Previous topic - Next topic

mazenavigator

So, holiday time and my parent's "go-to" behaviors are kicking in.  My mom is to withdraw and play the victim.  My dad is to "fix things" and bring the family together.

Getting up there in years (late 70s) their strategies are just making me a little sad at this point.  My wife has set her boundaries with my mom and it's been super-great for her and I'm all in. I have set boundaries with them as well, but they're in a huge space of denial. Anyway... Long story short:  My dad wanted to bring us all together for the holiday. My wife and I are not really interested in that.  I'm happy to talk to both of my parents to see how they're doing, but...    My dad's plans of having everybody have a video call together have crashed and burned with the best of the fireworks of the day!  My mom is "triggered" by phone calls and needed to take a nap.  My wife doesn't want to speak with her (and rightly so).  I honestly just want to say hi to my dad. I'm glad my mom is able to take care of herself and has the opportunity to make want she wants of this life.
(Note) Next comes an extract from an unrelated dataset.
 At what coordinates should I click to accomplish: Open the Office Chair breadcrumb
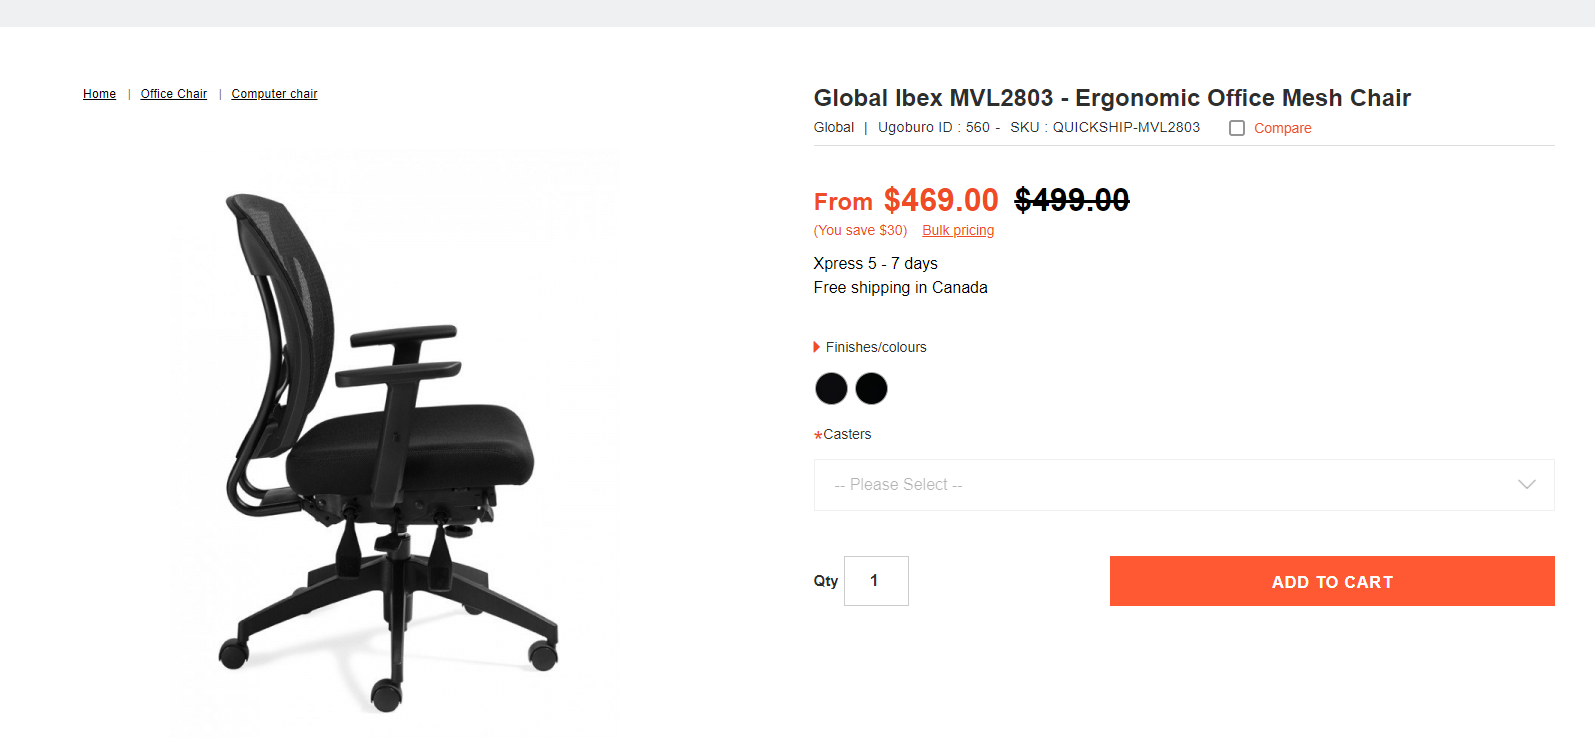click(x=174, y=94)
For me it's the best possible outcome... I get to talk to my dad and see what's up. My mom just wallows in the "poor me" but clearly cannot muster the strength to speak with me.
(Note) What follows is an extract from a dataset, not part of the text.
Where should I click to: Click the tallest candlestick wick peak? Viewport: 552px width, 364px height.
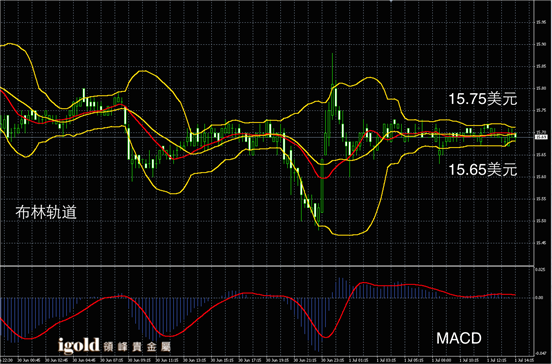[x=332, y=54]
Anyway, feeling a mixed bag of gratitude and sadness and thought I'd share.  For me it is certainly not easy dealing with personality disorders but I'm enjoying a rainy 4th of July and am going to sleep well tonight!   Have a good one.

bloomie

Mazenavigator - I am so glad you shared. It seems like you and your wife have come to a good agreement and you accept where your mother is at and take the good of having a chance to speak with your dad and move on with a nice day. Bravo!!
The most powerful people are peaceful people.
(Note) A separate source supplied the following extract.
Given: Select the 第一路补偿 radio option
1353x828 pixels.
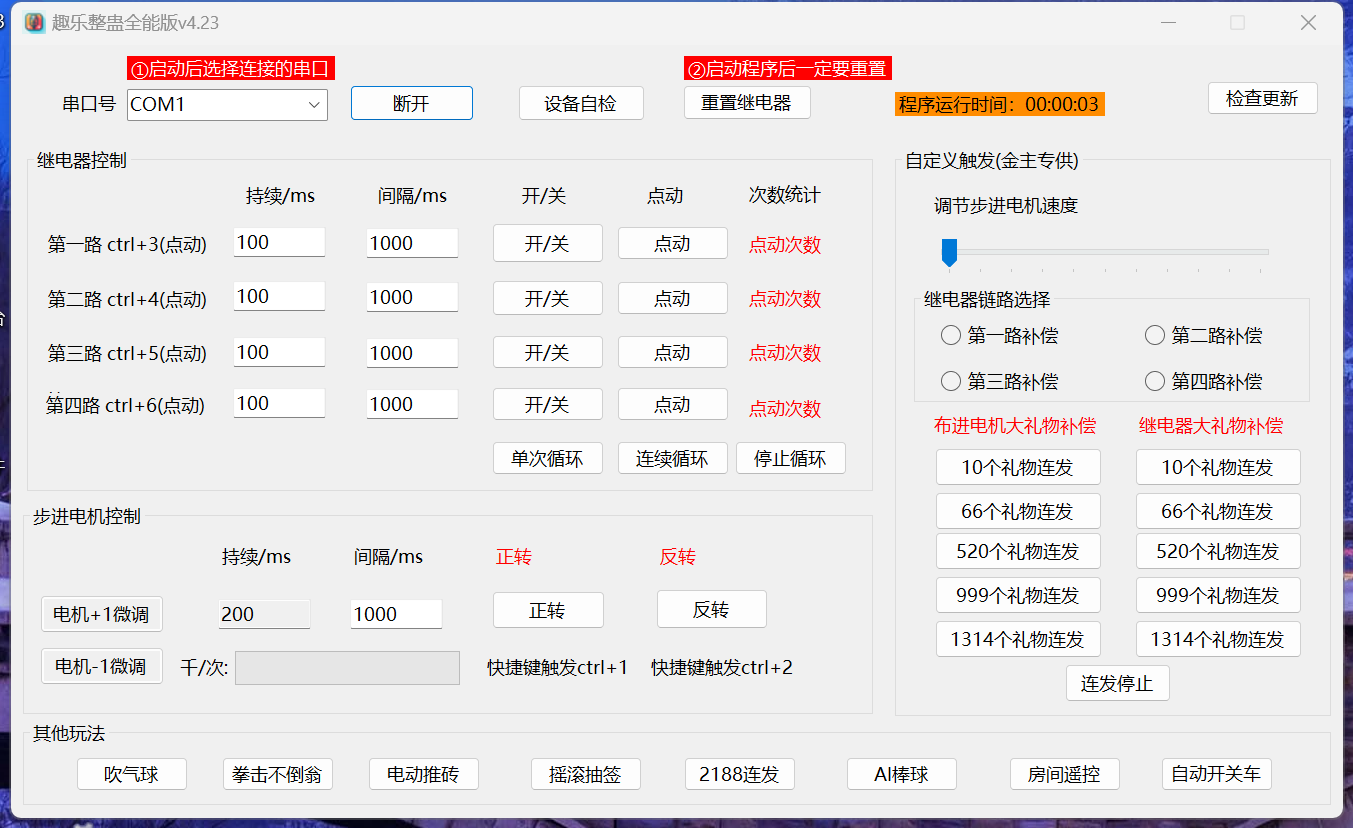Looking at the screenshot, I should pyautogui.click(x=950, y=335).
The truth will set you free if you believe it.

SunnyMeadow

It's good you're able to talk with your dad and have a clear understanding of your mom's poor me thinking. Sad that your mom is in the "all about me" thinking. You're right, it's not easy dealing with personality disorders.

Like Bloomie said, seems like you and your wife are in a good place in accepting in the relationship. Good job working through it!